Auftakt zu Generaldebatte der UNO-Vollversammlung
Am Sitz der Vereinten Nationen in New York beginnt heute die jährliche Generaldebatte der UNO-Vollversammlung. Eröffnet wird das Treffen der Staats- und Regierungschefs mit Reden von US-Präsident Barack Obama, dem französischen Staatschef Francois Hollande und Brasiliens Präsidentin Dilma Rousseff.
Dominierende Themen sind die Situation in Syrien und das iranische Atomprogramm. Für zusätzliche Brisanz sorgen die Proteste in der islamischen Welt gegen ein Mohammed-Video aus den USA, die Obama in seiner Rede ansprechen will.
Österreich wird von Bundespräsident Heinz Fischer und Außenminister und Vizekanzler Michael Spindelegger (ÖVP) in New York vertreten. Nach einem Begrüßungsempfang durch Generalsekretär Ban Ki Moon stehen bei Fischer bilaterale Gespräche mit dem jordanischen König Abdullah II., dem palästinensischen Präsidenten Mahmud Abbas und dem ukrainischen Präsidenten Victor Janukowitsch auf der Agenda.
Spindelegger trifft auf einige seiner Amtskollegen und wird am Freitag die österreichische Rede vor der 193 Mitglieder umfassenden Generalversammlung halten.

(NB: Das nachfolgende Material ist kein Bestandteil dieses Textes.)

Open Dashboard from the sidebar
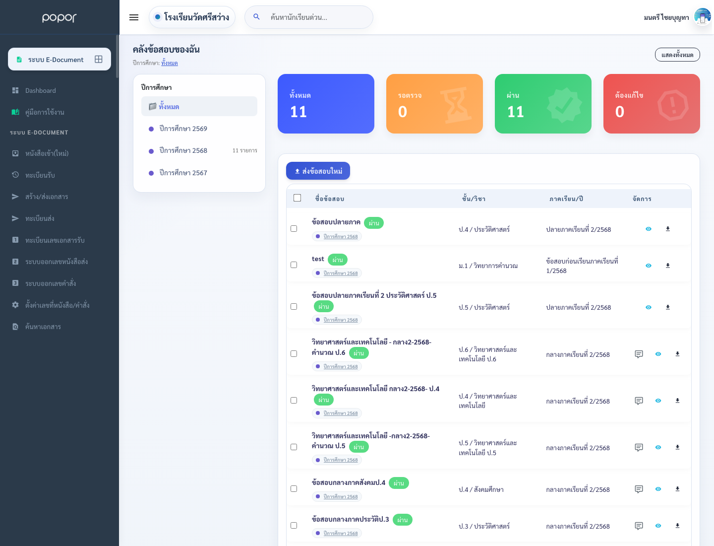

Obama wird anders als in den Vorjahren am Rande der Versammlung keine offiziellen Gespräche mit anderen Staats- und Regierungschefs führen. 2011 standen auf Obamas Tagesordnung noch 13 Gespräche am Rande der Vollversammlung. Seitens des israelischen Ministerpräsidenten Benjamin Netanjahu war Kritik gekommen, dass der US-Präsident einem Treffen mit ihm aus dem Weg gehe.